La riforma degli strumenti di programmazione finanziaria e del sistema contabile incide sulla struttura del bilancio di previsione.

Il nuovo modello di bilancio, oltre a recepire i principi di separazione tra politica e amministrazione, è volto a favorire una semplificazione e una maggior trasparenza del documento contabile, nonché a consentire una articolazione della spesa per centri di responsabilità in modo da rendere più efficienti le azioni di controllo e governo della spesa pubblica.
Si colloca in questa logica anche la modifica apportata al sistema di classificazione delle spese:

- finalità: esprime la destinazione delle risorse in relazione agli ambiti generali di intervento della Regione, nonché in relazione al funzionamento della medesima. Gli ambiti generali di intervento rappresentano i bisogni di sviluppo economico e sociale della comunità regionale, nonché di tutela del territorio. Le finalità individuate sono: Attività economiche; Tutela dell'ambiente e del territorio; Gestione del territorio, Infrastrutture, trasporti, telecomunicazioni; Attività culturali, ricreative, sportive; Istruzione, formazione e ricerca; Sanità pubblica; Protezione sociale; Sussidiarietà e devoluzione; Affari istituzionali, economici e fiscali generali; Funzionamento Regione; Partite di giro;
- funzione: esprime i settori di intervento in cui si articola il perseguimento delle finalità. A titolo esemplificativo, nell'ambito della finalità “Attività economiche” sono state individuate le funzioni: Agricoltura; Industria e artigianato; Commercio, turismo e pubblici esercizi; Cooperazione; Sistemi economici territoriali e locali; Ricerca e sviluppo, formazione, promozione; Fondo globale legislazione futura. Le ultime due funzioni sono presenti in ciascuna finalità;
- titolo: classifica le spese per natura (spese correnti, spese di investimento, spese per rimborso di mutui e prestiti, spese per partite di giro);
- unità di bilancio: individua un raggruppamento di attività destinate a soddisfare il medesimo bisogno della comunità o del territorio regionale;
- capitolo:  rappresenta il livello elementare della spesa.

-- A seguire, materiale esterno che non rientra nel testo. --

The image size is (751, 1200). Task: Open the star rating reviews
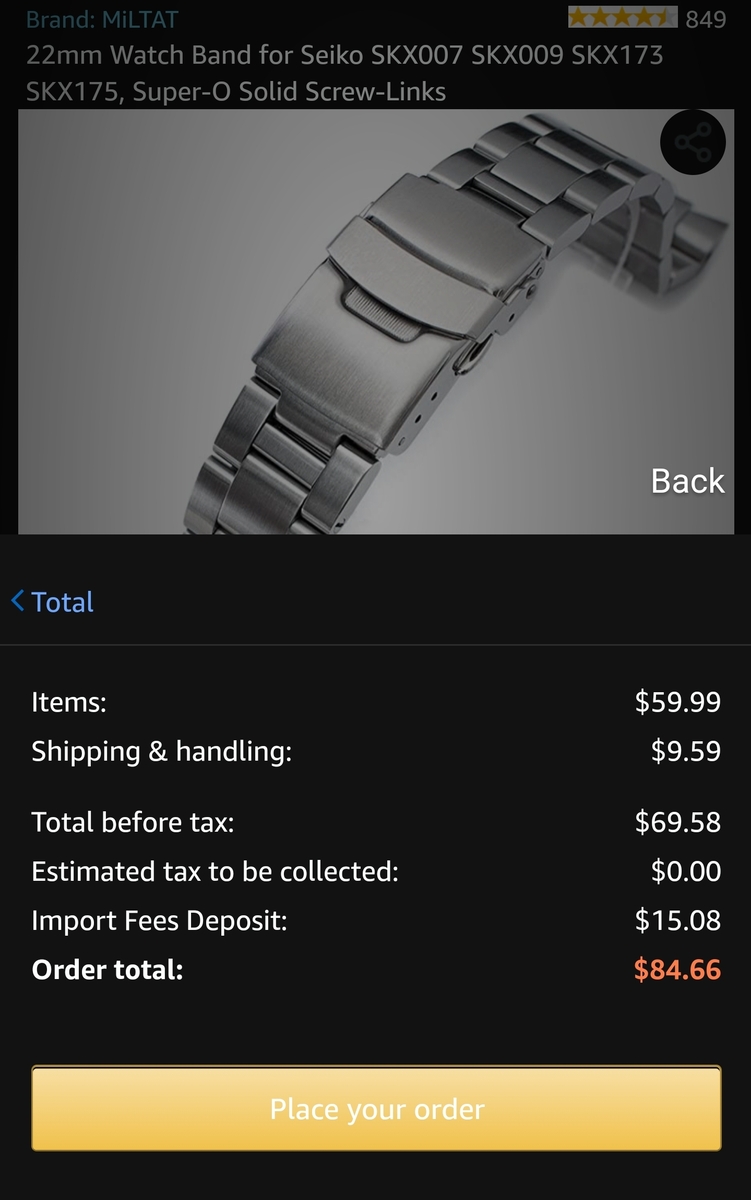(621, 18)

Rispetto alla precedente classificazione particolare rilievo assume l'assenza del collegamento delle spese ad una Rubrica (Direzione centrale).
Nella precedente costruzione del bilancio, le unità previsionali di base rappresentavano un insieme di risorse finanziarie affidate alla gestione di un unico centro di responsabilità amministrativa, identificato nel Servizio mentre nell'attuale configurazione le unità di bilancio sono costituite da aggregati di attività, le quali possono essere attribuite a diversi centri di responsabilità amministrativa. In tal modo si è voluto dare maggior rilievo alle attività che l'amministrazione regionale intende porre in essere nel periodo di riferimento rispetto alla struttura amministrativa responsabile della gestione delle risorse.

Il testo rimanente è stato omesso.